[[ Records for the task, beginning ]]

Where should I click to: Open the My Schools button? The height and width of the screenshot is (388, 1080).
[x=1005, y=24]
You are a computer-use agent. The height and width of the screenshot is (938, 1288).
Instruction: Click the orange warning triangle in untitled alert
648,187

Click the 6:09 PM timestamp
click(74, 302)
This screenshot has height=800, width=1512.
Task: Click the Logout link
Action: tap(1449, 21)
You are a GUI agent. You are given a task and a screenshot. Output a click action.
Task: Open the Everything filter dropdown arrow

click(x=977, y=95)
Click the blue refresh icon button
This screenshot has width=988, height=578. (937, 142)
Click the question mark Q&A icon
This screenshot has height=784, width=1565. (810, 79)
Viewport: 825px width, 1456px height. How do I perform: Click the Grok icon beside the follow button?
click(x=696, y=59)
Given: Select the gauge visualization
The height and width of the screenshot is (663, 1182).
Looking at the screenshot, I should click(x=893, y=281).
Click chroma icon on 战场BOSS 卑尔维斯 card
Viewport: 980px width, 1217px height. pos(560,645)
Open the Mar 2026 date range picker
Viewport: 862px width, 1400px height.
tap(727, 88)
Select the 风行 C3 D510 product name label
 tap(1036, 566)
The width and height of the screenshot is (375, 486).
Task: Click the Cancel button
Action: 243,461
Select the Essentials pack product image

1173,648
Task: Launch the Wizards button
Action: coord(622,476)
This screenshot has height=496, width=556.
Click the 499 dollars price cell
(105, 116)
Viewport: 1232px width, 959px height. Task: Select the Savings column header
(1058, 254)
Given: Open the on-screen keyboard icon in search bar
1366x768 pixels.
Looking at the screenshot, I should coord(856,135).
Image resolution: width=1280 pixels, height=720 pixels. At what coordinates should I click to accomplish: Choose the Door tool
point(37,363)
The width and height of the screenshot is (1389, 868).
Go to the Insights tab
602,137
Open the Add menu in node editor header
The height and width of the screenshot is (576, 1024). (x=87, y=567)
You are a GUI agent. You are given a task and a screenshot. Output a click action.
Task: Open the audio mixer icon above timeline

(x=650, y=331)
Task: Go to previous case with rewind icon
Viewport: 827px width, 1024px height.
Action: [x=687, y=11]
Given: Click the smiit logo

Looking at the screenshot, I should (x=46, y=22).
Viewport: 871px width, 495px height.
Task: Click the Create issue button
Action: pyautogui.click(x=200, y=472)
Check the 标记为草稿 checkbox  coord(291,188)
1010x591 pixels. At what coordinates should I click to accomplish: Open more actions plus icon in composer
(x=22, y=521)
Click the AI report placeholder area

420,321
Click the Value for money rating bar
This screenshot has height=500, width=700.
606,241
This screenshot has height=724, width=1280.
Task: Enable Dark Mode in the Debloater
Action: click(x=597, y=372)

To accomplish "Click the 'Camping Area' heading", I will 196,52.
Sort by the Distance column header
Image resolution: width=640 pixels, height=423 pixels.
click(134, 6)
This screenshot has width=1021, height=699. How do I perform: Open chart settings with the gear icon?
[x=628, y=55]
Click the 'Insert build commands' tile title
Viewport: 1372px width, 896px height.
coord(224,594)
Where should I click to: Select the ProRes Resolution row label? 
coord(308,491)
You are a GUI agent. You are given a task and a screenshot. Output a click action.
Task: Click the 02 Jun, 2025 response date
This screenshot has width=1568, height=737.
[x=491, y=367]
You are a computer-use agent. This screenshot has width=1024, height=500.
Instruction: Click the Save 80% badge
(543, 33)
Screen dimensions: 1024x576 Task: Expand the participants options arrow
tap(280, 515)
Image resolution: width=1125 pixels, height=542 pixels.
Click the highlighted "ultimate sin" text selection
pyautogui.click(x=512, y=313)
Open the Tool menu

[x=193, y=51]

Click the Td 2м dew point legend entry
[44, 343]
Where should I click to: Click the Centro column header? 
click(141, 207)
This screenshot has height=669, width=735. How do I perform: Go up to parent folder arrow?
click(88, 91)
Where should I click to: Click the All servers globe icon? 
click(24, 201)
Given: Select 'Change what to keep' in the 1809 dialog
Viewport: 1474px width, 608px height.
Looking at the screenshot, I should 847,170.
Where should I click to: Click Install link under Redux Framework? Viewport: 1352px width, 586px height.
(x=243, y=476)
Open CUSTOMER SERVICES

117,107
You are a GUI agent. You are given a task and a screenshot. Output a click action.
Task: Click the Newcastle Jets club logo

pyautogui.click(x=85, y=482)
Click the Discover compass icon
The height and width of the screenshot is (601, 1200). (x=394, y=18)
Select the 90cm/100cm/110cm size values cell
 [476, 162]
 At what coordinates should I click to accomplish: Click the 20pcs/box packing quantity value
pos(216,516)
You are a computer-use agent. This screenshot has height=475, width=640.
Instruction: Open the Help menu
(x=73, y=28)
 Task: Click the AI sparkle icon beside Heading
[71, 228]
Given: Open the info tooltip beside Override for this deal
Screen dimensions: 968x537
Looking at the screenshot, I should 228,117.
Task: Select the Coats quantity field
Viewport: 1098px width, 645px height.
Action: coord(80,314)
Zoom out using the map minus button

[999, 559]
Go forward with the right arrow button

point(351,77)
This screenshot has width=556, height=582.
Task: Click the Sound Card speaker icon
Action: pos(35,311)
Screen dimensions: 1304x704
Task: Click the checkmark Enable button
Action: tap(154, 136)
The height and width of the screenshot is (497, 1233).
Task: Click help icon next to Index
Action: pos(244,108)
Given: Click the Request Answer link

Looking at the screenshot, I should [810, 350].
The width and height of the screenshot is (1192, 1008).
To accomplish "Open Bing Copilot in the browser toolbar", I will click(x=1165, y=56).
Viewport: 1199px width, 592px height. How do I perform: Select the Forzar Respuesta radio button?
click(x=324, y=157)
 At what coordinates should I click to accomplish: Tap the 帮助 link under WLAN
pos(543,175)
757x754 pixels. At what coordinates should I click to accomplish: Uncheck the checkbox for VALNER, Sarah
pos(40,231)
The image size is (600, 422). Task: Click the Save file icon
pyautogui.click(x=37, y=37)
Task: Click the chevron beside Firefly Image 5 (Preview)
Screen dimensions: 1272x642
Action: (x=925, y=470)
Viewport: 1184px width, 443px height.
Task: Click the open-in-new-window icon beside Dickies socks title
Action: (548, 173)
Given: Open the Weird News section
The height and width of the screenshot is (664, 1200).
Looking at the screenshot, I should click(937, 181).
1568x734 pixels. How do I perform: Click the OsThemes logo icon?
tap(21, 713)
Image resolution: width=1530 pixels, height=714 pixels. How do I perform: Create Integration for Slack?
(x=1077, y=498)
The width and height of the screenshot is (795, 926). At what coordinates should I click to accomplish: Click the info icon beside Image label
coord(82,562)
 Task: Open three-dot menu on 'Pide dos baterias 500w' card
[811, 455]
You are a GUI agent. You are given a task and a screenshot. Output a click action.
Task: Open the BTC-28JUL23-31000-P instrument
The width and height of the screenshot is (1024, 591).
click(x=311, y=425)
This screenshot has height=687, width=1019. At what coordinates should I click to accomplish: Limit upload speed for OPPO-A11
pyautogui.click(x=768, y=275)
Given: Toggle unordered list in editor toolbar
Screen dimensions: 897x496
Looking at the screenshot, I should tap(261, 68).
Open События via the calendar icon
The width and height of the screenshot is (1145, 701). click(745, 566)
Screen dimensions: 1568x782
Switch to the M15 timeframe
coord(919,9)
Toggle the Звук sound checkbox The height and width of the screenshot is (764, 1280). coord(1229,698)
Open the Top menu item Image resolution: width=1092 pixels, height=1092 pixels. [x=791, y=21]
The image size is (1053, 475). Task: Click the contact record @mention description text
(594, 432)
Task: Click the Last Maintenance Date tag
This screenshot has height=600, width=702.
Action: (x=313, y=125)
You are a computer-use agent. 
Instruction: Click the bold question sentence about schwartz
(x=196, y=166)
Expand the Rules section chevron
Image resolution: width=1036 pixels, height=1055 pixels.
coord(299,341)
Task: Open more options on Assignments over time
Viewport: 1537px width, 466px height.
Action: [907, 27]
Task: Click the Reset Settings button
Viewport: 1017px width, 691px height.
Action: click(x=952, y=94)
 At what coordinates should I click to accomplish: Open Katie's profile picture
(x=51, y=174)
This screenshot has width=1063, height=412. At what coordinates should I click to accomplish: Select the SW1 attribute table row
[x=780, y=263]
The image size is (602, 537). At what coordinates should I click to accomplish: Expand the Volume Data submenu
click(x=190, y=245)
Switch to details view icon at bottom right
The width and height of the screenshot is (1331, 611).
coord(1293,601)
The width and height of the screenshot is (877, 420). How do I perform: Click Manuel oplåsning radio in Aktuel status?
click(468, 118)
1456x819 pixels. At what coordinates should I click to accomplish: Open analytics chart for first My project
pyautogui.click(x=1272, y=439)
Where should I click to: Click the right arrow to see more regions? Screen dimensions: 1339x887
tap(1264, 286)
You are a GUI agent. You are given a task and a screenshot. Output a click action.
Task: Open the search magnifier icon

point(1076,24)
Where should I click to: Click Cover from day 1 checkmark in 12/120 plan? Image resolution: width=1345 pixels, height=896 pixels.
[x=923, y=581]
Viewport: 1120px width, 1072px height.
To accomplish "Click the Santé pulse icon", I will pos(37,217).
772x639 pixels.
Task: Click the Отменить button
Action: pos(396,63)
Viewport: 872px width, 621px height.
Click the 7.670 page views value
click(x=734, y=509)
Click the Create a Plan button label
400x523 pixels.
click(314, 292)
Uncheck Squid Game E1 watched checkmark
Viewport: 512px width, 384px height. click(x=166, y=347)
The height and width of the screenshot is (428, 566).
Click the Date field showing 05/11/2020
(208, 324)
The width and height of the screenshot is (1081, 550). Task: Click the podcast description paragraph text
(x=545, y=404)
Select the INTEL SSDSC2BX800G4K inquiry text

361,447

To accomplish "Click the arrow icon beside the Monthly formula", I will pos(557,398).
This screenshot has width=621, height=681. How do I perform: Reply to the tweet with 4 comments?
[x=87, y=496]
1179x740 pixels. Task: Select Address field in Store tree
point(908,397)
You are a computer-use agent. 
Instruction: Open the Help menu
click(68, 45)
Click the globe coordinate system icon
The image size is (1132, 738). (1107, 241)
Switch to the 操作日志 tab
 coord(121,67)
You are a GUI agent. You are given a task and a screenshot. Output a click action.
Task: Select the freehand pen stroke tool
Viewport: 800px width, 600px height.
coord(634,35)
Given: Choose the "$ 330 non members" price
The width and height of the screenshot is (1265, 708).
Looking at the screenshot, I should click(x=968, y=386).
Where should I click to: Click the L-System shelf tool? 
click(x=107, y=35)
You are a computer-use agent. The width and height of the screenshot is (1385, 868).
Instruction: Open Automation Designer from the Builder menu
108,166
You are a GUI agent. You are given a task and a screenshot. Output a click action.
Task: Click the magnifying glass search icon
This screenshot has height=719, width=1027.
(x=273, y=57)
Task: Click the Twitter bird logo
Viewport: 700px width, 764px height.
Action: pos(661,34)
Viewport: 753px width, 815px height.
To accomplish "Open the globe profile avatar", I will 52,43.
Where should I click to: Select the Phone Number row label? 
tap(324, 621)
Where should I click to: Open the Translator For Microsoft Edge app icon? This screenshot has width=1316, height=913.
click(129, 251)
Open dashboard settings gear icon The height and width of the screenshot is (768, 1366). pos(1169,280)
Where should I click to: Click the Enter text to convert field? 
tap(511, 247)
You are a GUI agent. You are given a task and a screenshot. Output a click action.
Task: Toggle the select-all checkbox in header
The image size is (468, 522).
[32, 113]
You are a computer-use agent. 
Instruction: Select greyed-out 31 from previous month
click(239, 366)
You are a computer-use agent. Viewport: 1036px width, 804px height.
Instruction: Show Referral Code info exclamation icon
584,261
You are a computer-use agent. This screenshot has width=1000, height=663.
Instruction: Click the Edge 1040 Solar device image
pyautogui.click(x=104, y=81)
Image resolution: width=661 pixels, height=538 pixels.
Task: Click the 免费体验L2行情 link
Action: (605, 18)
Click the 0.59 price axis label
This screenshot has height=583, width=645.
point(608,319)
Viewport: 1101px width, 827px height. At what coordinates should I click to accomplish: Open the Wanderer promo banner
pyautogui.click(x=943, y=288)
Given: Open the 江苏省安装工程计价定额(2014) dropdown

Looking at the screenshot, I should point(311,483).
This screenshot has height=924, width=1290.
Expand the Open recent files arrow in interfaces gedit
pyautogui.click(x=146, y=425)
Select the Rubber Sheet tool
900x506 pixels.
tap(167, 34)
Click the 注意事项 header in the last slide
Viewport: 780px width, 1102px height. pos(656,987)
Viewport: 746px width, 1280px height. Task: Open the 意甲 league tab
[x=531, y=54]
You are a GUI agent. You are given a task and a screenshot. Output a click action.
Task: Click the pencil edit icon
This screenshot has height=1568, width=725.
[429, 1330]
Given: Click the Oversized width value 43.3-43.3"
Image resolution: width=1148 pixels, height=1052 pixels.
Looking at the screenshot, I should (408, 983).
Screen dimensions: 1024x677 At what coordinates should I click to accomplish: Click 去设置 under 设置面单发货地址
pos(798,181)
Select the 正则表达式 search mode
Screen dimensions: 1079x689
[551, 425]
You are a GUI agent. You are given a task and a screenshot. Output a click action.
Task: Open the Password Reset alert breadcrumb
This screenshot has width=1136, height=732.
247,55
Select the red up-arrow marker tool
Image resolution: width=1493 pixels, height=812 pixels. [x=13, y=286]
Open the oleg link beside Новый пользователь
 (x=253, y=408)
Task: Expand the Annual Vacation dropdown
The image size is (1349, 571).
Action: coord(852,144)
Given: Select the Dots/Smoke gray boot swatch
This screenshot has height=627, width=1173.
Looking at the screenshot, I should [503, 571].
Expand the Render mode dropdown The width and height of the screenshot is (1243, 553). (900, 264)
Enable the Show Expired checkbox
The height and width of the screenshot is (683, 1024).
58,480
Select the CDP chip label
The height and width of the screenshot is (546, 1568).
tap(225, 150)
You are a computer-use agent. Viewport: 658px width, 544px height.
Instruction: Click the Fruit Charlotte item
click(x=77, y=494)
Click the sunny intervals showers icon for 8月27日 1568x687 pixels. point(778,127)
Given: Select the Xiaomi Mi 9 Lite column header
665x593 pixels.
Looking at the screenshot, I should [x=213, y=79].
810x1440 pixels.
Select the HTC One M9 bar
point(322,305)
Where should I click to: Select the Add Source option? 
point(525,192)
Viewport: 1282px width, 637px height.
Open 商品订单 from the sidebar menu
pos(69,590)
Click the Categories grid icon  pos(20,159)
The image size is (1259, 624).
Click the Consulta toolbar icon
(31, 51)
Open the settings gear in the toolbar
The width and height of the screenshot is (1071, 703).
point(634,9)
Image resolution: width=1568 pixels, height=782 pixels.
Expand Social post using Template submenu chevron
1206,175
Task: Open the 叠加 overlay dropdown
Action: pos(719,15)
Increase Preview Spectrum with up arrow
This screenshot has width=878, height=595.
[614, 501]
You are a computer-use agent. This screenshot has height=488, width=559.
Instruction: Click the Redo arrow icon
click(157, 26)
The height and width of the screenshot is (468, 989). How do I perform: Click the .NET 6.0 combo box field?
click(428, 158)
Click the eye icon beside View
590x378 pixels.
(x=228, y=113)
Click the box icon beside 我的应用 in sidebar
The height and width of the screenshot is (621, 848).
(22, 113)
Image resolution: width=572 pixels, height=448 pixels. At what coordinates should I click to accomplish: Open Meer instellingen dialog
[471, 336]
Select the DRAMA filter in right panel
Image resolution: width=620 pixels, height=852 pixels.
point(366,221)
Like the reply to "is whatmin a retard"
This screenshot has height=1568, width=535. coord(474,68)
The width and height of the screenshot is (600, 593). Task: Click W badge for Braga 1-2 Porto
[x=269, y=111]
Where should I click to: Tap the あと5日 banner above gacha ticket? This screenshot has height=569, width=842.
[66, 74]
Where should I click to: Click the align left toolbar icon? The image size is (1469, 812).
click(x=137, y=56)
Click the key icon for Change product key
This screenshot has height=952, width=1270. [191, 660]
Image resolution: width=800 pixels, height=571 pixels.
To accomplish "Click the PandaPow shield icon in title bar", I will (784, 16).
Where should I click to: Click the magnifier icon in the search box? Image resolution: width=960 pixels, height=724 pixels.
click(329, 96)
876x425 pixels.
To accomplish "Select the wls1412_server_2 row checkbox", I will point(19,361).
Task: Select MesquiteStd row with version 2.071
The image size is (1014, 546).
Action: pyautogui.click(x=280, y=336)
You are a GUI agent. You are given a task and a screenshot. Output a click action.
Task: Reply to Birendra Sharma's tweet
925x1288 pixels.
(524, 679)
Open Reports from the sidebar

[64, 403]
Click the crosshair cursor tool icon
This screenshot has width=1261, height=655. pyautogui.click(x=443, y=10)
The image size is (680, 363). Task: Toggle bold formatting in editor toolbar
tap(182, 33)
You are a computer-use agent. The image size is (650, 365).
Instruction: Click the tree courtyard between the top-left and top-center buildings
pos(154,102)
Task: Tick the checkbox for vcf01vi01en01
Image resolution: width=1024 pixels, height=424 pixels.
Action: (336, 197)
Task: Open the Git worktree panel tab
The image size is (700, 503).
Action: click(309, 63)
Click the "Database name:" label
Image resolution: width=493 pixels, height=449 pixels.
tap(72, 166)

[[ Records for the task, end ]]

Repeat the entries verbatim through the line with "Given: Select the gauge visualization".

Where should I click to: Open the My Schools button? The height and width of the screenshot is (388, 1080).
[x=1005, y=24]
You are a computer-use agent. The height and width of the screenshot is (938, 1288).
Instruction: Click the orange warning triangle in untitled alert
648,187

Click the 6:09 PM timestamp
click(74, 302)
This screenshot has height=800, width=1512.
Task: Click the Logout link
Action: tap(1449, 21)
You are a GUI agent. You are given a task and a screenshot. Output a click action.
Task: Open the Everything filter dropdown arrow

click(x=977, y=95)
Click the blue refresh icon button
This screenshot has width=988, height=578. (937, 142)
Click the question mark Q&A icon
This screenshot has height=784, width=1565. (810, 79)
Viewport: 825px width, 1456px height. How do I perform: Click the Grok icon beside the follow button?
click(x=696, y=59)
Given: Select the gauge visualization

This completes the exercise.